So you have some nice products ready to sell online. All you need now is pictures of what you’ve painstakingly produced, or put together. You decide to click some shots of each of your items, probably touch-up the photos a bit in a popular image processing software, and finally upload them on to various marketplaces. You think this was easy – why pay a professional for it when you can do it yourself for much less cost! But then you notice that the marketplace rejects the pictures. Or it doesn’t, but your products don’t sell enough. Or they do, but the number of requests for returns and exchange is higher than you expected. Now you sit and back-track your steps.
Is it my fault?
There are a number of people and several online sources that will tell you that you need not spend money in good equipment, nor hire professional services to photograph what you want to sell online. You will find innumerable suggestions on how to do it yourself, do it at home and most of them may sound pretty convincing. To top it, you probably have a great Instagram following, your pictures on Facebook gather likes to the tunes of 3 digits, and your family and friend circle call upon you to click the mandatory group photo (or selfie in some cases). But all this goes to say that photography as an art form is probably what your area of interest and expertise is. But e-commerce photography? That’s a different space altogether.
What? How are the two different?
So what would you say photography as an art is? What is its purpose? It captures a subject, portrays emotion, reflects the perspective of the photographer, provides an unexplored angle to a mundane thing, or is abstract. Much like other creative spaces, photography as an art form has a great degree of involvement of the artist – it’s about his imagination and his perception of the subject.

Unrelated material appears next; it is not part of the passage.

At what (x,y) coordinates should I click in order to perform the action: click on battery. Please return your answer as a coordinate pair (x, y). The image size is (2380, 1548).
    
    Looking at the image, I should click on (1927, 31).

Now having read that, the difference between photography as an art and e-commerce photography is glaringly obvious. E-commerce photography is done with the intent of selling and of minimizing returns. It aims to do justice to the product by exhibiting it exactly as it is without enhancing or applying filters to make the picture seem more beautiful. An e-commerce photographer must step out of his own shoes, and put on those of a prospective customer. What would a customer want to see, need to know, like to find out? Product photographs have to answer those questions. If not done right, e-commerce photography can either create an illusion of a product which a customer would be disappointed with when he receives his purchase, or would show the product in poor light and lead customers to never pick that product.
Fashion Photography is gorgeous, and creative. But does it help your customers decide whether this would suit them or not?
E-commerce photography is technical, focuses on presenting facts correctly and has less scope for abstract creativity – but it helps your customers understand if this product is for them or not.
OK, so what should I do?
As an online seller, you owe it to the prospective customers to replicate the real-life store experience. Of course, there is no way for them to touch and feel the product. However, the sense of sight can come quite close to providing that experience with the help of the right photographs. If you are selling on portals like OLX and Quickr, the photos you click with your 10 Megapixels phone or even from your DSLR will work just fine. But when you’re selling on popular, leading marketplaces, or on your own e-store, hire a professional e-commerce photography service and help reduce the shock your customers get when they finally receive their orders. Quotes are clichéd and you’ve probably read this one before, but we’ll still remind you: if you think it’s expensive to hire a professional for the job, wait until you hire an amateur.